Preferably, the movement control device 200 includes (schematically illustrated by taking the structure shown in fig. 7 as an example): a third lifting assembly 240, the third lifting assembly 240 comprising: a third lifting driving source 241, a transmission chain 242, and a lifting bracket 243 connected in sequence, wherein the lifting bracket 243 is connected to the moving pipe 221. The third lifting driving source 241 is started to drive the transmission chain 242 to move towards the third lifting driving source 241, the transmission chain 242 is adapted with a fixed chain wheel, and one end of the transmission chain 242, which is deviated from the third lifting driving source 241, is provided with a connecting rod 247, and is fixedly connected with the lifting support 243 through the connecting rod 247, so that the lifting support 243 is driven to ascend or descend.

Further, a plurality of groups of pulley blocks 244 are arranged on the lifting support 243, and the pulley blocks 244 are used for being matched with guide columns 245 in a PTH production line. Preferably, the pulley assemblies 244 are provided with three sets, and the three sets of pulley assemblies 244 are respectively matched with three sides of the guide upright 245 so as to improve the stability of the lifting bracket 243, as shown in fig. 8.

Preferably, a counterweight chain (not shown) is further connected to the lifting support 243, and a counterweight block 246 is connected to an end of the counterweight chain, which faces away from the lifting support; the weight 246 is preferably arranged in the guide column 245, i.e. the guide column 245 is preferably hollow, which saves space on the one hand and guides the lifting movement of the weight 246 on the other hand.
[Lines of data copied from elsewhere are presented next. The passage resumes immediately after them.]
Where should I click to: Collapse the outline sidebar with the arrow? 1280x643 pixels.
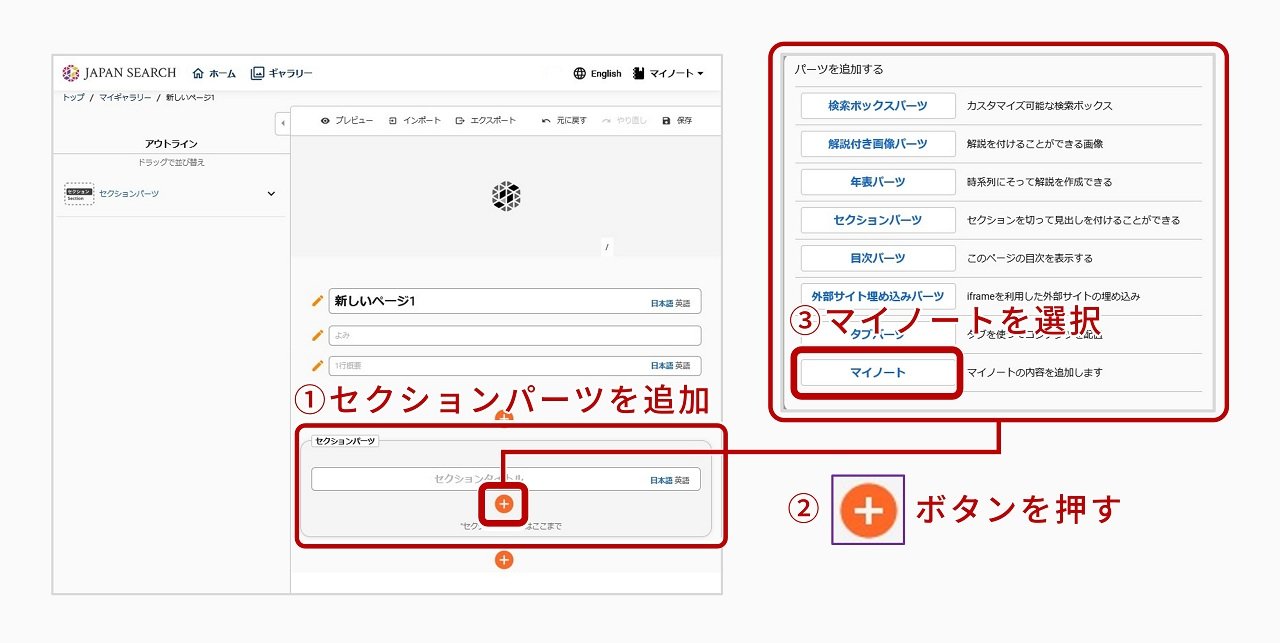(282, 123)
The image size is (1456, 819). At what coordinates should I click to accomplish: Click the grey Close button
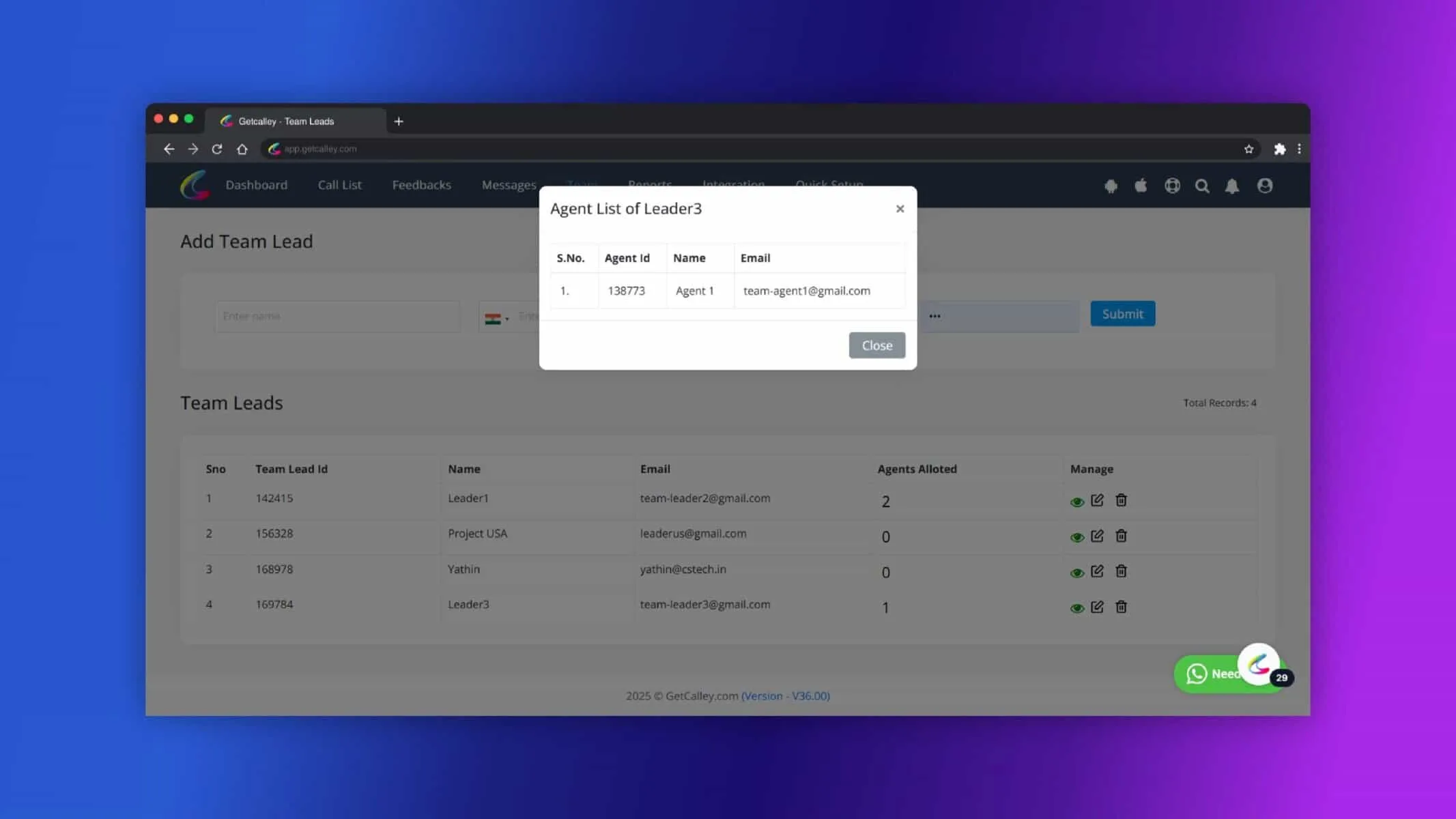pos(876,345)
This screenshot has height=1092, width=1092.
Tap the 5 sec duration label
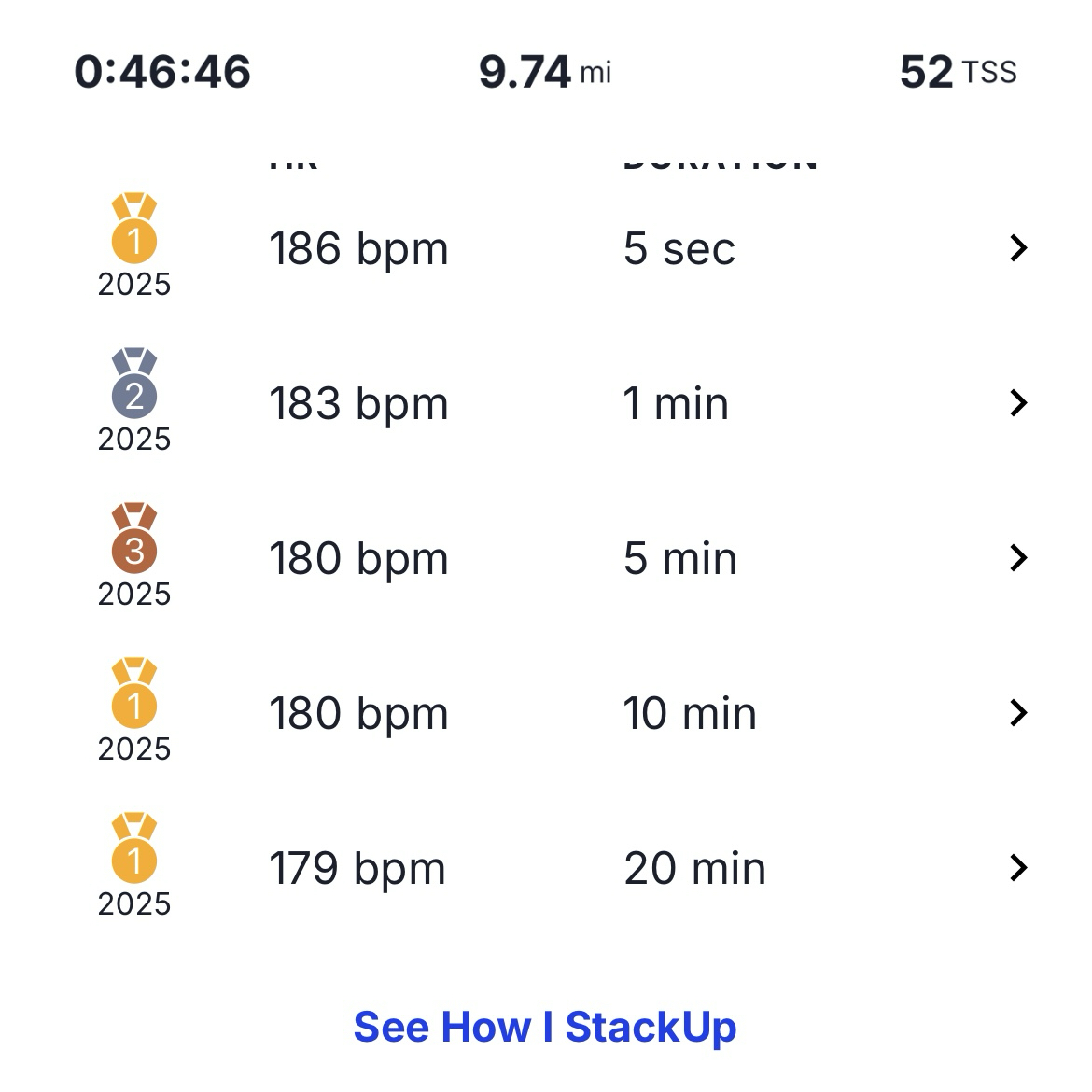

In specific implementation, the whole PTH production line can only adopt one third lifting drive source 241, and the flying target clamping the product to be transferred is driven to lift by only one third lifting drive source 241; of course, the PTH production line may be divided into two parts, i.e., a left part and a right part, and the two lifting brackets 243 are driven to lift by the two third lifting driving sources 241, so as to reduce the load of each third lifting driving source 241; alternatively, the number of the third elevating driving sources 241 may be set to be more, which is not particularly limited in the present invention.

Preferably, the backflow driving assembly 410 is provided with at least two, which are a first backflow driving assembly and a second backflow driving assembly respectively, wherein the first backflow driving assembly is used for driving the flying target to move from directly above the terminal station to directly above the first station along the backflow pipe, the second backflow driving assembly is used for driving the flying target to move to the first connecting pipe 131, and the first backflow driving assembly and the second backflow driving assembly both adopt the same component configuration as the first backflow driving assembly and are arranged in the opposite directions to the first backflow driving assembly. During the backflow, the lifting of the flying target is not needed, so that the flying target backflow can be completed only by arranging the backflow driving assembly 410.

Fig. 9 is a schematic view of a first viewing angle in a preferred embodiment of the flying target circulation structure of the present invention, wherein 131-Y1 in fig. 9 represents the first connecting tube 131, 131-Y2 in a first predetermined position, i.e., the dotted line portion pointing in the transverse direction represents the first connecting tube 131 in a second predetermined position, and the dotted line portion under 131-Y2 represents the connecting frame 112 in the second predetermined position.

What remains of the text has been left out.